[Dataset entries]
---+---

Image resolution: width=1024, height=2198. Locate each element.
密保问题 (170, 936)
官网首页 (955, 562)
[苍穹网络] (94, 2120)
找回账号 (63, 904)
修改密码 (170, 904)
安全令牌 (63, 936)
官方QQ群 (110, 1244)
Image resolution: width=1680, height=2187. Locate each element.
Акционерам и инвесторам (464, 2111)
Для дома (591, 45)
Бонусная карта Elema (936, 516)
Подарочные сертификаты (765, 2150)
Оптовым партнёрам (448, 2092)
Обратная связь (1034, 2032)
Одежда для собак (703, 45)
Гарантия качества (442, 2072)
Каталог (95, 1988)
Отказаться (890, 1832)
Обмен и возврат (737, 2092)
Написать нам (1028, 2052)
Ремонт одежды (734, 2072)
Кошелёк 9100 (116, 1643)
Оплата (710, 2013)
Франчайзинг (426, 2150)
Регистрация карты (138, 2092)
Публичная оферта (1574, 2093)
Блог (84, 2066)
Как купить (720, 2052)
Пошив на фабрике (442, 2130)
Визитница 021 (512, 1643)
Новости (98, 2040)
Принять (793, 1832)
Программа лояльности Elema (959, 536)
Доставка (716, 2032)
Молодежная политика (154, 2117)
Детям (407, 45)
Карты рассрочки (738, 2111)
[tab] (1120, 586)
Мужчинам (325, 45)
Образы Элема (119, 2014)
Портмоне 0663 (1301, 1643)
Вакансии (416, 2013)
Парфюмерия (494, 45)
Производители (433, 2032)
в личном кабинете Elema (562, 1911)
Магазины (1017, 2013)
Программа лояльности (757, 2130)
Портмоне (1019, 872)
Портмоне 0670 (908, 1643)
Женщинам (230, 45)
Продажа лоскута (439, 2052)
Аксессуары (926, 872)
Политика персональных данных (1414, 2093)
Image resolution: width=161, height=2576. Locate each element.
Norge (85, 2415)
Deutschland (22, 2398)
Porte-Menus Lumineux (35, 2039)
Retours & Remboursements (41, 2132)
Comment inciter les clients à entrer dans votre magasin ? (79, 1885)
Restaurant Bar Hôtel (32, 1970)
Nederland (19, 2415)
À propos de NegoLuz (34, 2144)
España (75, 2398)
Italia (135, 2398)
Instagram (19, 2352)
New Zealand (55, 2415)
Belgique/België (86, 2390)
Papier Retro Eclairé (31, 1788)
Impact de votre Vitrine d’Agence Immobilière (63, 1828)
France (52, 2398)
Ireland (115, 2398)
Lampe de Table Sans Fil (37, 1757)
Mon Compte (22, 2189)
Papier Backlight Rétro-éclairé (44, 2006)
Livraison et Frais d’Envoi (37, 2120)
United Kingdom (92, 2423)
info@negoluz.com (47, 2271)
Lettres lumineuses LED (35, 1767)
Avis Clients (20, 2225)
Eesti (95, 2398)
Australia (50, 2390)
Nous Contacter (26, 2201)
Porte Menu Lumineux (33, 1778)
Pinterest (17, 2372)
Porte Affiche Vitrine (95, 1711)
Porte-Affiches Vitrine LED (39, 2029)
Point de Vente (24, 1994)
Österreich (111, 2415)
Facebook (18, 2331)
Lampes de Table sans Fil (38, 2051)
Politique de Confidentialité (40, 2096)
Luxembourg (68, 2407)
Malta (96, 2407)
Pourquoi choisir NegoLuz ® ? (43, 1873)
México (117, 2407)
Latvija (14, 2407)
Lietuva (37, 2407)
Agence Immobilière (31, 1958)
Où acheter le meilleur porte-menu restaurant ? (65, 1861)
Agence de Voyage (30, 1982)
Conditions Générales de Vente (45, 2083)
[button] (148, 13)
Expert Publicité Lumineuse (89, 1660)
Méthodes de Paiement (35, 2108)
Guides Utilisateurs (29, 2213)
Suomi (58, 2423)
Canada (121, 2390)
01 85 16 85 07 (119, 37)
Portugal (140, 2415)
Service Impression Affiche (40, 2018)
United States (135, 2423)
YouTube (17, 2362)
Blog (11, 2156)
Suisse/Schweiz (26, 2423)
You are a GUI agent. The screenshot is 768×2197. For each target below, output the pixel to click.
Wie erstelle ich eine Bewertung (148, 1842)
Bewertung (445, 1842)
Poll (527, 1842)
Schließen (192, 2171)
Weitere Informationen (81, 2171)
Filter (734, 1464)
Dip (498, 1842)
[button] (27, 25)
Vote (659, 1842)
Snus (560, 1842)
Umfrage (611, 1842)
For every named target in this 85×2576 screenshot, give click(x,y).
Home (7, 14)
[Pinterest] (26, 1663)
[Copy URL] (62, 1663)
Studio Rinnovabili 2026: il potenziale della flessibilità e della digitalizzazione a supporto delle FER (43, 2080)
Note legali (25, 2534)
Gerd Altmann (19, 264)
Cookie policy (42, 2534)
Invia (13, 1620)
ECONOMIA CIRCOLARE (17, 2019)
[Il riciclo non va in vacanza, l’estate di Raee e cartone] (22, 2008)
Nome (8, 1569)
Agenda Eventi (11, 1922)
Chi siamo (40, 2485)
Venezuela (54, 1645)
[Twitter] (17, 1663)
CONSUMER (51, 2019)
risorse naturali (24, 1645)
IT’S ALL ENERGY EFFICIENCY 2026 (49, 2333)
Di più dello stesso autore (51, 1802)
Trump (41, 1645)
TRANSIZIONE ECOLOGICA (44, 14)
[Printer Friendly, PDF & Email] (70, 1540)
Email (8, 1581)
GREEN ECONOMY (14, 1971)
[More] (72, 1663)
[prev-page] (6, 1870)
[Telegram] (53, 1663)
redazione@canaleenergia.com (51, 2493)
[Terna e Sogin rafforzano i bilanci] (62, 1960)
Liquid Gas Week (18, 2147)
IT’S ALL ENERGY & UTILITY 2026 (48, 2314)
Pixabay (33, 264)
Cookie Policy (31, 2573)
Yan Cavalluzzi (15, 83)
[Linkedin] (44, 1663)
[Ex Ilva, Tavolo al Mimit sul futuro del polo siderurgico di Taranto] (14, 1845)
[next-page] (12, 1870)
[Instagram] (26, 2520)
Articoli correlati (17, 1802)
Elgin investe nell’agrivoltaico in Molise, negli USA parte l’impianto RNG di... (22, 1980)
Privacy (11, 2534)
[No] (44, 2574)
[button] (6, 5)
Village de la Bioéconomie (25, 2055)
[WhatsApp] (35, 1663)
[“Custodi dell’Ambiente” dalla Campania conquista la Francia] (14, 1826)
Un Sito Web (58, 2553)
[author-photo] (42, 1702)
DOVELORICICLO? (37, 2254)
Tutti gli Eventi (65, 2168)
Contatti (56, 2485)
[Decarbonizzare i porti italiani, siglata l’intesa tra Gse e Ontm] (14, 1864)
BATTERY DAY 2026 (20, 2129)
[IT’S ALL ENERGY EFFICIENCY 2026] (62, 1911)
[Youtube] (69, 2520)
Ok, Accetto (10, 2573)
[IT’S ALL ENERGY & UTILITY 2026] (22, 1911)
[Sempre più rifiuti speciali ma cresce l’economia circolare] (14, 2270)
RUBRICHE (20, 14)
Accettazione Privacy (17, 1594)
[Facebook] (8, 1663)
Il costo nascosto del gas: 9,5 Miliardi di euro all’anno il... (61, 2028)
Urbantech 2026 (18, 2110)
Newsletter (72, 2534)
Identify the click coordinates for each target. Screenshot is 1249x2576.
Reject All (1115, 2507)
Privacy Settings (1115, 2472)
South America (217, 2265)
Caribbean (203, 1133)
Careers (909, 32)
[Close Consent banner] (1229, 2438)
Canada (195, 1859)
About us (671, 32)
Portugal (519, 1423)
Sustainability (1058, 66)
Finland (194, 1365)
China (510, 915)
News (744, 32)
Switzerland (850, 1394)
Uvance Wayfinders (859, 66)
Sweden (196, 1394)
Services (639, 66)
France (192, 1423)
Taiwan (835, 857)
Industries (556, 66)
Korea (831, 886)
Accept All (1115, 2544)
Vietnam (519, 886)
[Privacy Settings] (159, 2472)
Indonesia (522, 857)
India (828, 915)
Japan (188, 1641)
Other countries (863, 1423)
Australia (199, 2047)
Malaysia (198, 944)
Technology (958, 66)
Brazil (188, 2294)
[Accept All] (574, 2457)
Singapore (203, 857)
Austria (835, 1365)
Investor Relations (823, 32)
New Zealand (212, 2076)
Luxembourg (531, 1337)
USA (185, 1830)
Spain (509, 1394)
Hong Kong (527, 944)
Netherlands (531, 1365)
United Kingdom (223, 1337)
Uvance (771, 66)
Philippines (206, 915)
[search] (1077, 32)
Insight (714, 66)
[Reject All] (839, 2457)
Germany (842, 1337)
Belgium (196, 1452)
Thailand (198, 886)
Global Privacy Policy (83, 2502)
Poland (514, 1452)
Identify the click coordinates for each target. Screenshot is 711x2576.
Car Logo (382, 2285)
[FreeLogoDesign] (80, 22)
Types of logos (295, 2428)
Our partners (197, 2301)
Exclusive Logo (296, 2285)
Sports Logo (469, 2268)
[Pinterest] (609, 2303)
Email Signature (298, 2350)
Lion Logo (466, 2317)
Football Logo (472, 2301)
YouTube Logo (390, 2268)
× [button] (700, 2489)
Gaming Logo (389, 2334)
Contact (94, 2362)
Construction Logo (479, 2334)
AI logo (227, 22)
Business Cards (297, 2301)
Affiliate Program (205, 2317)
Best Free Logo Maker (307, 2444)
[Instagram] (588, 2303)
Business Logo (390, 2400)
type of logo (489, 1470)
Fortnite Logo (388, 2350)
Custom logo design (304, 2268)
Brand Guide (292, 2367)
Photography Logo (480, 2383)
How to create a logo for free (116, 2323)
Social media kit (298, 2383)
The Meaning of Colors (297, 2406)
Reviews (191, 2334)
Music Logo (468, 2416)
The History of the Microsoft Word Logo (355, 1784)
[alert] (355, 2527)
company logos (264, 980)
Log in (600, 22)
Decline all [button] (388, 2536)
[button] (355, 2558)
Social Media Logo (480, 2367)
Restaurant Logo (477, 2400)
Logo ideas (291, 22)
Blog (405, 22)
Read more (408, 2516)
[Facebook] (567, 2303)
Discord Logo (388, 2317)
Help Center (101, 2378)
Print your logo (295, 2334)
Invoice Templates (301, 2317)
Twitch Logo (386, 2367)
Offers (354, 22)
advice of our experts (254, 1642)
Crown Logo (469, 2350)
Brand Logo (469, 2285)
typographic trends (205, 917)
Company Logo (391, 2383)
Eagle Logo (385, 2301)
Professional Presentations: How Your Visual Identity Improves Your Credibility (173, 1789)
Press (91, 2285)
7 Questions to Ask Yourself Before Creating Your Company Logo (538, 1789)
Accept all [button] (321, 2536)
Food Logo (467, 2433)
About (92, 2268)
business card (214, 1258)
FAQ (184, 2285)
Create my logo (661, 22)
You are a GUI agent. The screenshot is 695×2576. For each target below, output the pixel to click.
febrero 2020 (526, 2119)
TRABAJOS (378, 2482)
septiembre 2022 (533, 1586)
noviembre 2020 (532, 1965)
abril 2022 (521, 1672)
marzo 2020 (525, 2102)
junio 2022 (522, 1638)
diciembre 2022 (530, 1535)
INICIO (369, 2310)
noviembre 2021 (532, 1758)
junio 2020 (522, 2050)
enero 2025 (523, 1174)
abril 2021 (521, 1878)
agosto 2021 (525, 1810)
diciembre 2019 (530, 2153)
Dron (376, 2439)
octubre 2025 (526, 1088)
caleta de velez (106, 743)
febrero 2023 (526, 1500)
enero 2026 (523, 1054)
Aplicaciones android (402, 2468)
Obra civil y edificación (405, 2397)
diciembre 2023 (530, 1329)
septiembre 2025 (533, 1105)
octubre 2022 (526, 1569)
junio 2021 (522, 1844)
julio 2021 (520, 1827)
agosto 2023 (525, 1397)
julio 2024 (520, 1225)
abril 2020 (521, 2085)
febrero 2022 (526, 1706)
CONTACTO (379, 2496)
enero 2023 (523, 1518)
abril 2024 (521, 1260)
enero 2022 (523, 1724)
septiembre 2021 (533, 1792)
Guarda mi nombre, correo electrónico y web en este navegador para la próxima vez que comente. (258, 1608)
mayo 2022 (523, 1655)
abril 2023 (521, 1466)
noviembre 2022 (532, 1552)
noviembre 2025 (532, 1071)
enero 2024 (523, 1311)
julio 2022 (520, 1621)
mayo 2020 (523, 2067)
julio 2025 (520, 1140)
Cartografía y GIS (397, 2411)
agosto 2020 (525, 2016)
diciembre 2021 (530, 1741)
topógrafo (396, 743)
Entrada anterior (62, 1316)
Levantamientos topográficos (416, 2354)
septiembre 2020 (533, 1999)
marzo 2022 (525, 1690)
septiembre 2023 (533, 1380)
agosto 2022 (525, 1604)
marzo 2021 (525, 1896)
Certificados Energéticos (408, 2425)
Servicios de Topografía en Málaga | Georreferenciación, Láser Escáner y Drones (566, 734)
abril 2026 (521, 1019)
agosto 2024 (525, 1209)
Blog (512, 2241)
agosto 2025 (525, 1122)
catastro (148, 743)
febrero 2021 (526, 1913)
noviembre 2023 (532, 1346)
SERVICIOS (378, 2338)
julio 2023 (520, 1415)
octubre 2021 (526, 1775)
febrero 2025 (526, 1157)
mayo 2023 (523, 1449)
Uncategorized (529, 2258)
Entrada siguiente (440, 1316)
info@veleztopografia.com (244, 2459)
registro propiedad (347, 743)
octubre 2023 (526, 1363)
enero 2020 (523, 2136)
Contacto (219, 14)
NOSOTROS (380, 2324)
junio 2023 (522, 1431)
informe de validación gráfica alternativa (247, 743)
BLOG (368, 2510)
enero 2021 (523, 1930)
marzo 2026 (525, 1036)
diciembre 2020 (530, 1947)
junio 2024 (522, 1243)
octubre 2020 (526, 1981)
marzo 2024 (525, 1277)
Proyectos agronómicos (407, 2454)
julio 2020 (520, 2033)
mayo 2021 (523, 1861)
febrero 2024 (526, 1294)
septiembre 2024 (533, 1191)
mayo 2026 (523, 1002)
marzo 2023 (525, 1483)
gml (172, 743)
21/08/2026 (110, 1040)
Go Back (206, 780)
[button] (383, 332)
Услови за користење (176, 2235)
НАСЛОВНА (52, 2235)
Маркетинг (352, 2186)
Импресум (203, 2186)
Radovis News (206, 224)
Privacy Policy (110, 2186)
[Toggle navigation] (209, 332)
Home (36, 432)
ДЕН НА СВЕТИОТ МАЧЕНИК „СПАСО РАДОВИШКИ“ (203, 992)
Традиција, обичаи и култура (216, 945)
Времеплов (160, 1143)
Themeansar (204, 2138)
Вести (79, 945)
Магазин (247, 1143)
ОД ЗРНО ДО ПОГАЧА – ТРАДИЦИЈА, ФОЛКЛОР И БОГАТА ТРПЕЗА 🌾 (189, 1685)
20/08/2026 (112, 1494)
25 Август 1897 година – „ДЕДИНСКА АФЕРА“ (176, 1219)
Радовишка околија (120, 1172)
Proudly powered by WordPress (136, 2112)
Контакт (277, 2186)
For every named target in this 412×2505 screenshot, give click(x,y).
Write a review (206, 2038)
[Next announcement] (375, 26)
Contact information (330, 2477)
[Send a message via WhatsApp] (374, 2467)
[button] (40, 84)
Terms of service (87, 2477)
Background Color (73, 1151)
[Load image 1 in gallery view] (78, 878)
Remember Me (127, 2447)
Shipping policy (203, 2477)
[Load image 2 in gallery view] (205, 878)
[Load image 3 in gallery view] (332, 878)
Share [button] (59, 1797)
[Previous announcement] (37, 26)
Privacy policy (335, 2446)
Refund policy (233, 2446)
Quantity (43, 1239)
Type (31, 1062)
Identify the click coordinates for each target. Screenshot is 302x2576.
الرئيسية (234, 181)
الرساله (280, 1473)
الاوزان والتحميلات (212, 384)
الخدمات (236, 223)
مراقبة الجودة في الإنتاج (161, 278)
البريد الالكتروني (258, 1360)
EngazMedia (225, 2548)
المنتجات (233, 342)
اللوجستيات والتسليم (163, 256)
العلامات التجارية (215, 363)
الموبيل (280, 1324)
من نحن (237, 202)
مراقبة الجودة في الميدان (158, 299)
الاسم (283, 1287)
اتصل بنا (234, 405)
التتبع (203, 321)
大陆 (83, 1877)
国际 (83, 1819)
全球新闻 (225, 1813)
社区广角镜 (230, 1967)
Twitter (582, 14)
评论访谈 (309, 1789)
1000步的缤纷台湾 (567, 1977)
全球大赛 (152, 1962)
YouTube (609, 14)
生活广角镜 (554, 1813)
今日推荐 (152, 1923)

---+---

Task to carry out:
Restate word for word only the lines running from the beginning of the data to the line holding "Мужчинам (325, 45)", both included.

Reply:
Image resolution: width=1024, height=2198. Locate each element.
密保问题 (170, 936)
官网首页 (955, 562)
[苍穹网络] (94, 2120)
找回账号 (63, 904)
修改密码 (170, 904)
安全令牌 (63, 936)
官方QQ群 (110, 1244)
Image resolution: width=1680, height=2187. Locate each element.
Акционерам и инвесторам (464, 2111)
Для дома (591, 45)
Бонусная карта Elema (936, 516)
Подарочные сертификаты (765, 2150)
Оптовым партнёрам (448, 2092)
Обратная связь (1034, 2032)
Одежда для собак (703, 45)
Гарантия качества (442, 2072)
Каталог (95, 1988)
Отказаться (890, 1832)
Обмен и возврат (737, 2092)
Написать нам (1028, 2052)
Ремонт одежды (734, 2072)
Кошелёк 9100 (116, 1643)
Оплата (710, 2013)
Франчайзинг (426, 2150)
Регистрация карты (138, 2092)
Публичная оферта (1574, 2093)
Блог (84, 2066)
Как купить (720, 2052)
Пошив на фабрике (442, 2130)
Визитница 021 (512, 1643)
Новости (98, 2040)
Принять (793, 1832)
Программа лояльности Elema (959, 536)
Доставка (716, 2032)
Молодежная политика (154, 2117)
Детям (407, 45)
Карты рассрочки (738, 2111)
[tab] (1120, 586)
Мужчинам (325, 45)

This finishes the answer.